● YOUR ASSIGNMENT
What lines of the data below hold the string "logo"? Copy each one out.

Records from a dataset
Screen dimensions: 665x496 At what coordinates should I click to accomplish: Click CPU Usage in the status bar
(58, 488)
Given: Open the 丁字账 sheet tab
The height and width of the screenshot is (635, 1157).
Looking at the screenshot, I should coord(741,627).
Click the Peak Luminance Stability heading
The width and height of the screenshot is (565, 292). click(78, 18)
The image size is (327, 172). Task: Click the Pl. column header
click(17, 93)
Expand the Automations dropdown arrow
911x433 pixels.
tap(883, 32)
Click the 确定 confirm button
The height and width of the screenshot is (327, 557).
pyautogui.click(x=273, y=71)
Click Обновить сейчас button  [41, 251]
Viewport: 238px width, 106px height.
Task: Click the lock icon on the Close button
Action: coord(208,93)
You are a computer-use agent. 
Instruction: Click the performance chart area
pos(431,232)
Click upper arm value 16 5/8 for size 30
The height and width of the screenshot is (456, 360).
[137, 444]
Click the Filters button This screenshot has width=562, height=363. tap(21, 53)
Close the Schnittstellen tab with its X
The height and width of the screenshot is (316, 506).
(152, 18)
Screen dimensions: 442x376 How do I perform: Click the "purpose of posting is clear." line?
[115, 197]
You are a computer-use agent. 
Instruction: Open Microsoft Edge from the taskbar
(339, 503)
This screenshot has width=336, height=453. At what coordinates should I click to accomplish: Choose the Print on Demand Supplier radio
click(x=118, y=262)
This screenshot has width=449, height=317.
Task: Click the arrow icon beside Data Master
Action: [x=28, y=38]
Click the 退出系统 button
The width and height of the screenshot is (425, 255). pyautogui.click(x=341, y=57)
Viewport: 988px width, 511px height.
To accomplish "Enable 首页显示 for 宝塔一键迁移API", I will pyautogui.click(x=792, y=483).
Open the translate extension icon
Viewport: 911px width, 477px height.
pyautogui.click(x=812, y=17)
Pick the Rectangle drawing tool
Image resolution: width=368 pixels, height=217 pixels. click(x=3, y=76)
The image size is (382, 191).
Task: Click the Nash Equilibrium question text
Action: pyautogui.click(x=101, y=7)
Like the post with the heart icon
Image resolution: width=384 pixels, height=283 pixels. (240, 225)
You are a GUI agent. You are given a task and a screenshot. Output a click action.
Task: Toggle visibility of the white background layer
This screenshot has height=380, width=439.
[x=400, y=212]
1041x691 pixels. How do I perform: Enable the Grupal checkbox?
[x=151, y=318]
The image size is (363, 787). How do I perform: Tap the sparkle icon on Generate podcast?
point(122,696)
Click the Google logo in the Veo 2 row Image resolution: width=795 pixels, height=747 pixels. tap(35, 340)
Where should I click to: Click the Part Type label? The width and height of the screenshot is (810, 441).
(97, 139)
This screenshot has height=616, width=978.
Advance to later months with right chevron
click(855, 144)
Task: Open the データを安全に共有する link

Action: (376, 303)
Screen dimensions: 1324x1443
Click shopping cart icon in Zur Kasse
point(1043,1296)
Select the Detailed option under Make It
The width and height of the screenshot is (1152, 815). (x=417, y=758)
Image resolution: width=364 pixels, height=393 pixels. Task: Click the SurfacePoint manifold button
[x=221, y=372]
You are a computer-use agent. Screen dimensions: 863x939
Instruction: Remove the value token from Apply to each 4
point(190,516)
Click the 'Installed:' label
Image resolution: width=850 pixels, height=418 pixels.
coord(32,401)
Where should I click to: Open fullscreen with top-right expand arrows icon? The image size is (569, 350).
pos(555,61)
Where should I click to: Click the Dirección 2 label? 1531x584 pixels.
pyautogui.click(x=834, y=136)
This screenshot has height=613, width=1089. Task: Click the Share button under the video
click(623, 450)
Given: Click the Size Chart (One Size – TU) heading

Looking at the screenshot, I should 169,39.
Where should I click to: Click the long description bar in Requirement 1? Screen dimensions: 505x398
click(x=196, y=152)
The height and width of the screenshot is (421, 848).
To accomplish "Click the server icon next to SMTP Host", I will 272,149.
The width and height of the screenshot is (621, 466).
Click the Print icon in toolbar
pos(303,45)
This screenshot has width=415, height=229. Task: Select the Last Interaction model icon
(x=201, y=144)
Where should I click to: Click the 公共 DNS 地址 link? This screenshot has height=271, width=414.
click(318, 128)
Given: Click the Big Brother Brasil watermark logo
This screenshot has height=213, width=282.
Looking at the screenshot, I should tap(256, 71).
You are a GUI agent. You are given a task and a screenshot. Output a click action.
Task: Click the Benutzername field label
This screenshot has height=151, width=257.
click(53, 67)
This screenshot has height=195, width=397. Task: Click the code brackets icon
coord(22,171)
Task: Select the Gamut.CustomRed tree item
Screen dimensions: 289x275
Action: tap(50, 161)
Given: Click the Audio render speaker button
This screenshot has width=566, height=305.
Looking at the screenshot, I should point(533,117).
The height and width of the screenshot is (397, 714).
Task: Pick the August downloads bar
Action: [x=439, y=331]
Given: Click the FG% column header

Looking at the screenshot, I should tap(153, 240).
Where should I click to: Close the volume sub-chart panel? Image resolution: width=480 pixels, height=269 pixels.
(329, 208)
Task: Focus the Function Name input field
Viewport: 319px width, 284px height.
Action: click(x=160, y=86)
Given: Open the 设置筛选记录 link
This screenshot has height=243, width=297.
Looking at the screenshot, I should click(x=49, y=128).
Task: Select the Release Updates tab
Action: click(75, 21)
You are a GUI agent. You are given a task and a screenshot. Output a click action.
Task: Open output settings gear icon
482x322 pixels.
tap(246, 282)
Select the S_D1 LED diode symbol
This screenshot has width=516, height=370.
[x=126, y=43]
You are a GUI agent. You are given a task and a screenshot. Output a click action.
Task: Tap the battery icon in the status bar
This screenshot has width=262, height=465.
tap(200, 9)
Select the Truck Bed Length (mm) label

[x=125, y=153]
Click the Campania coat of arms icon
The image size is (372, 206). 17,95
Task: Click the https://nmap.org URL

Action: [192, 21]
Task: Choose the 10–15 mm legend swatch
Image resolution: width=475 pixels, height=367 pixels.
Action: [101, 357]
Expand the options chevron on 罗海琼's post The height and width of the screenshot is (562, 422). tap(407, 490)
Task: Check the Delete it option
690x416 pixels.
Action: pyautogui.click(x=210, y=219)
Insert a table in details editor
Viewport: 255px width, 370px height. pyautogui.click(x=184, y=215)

● FINAL ANSWER
Click the Google logo in the Veo 2 row Image resolution: width=795 pixels, height=747 pixels. tap(35, 340)
Given: Click the Big Brother Brasil watermark logo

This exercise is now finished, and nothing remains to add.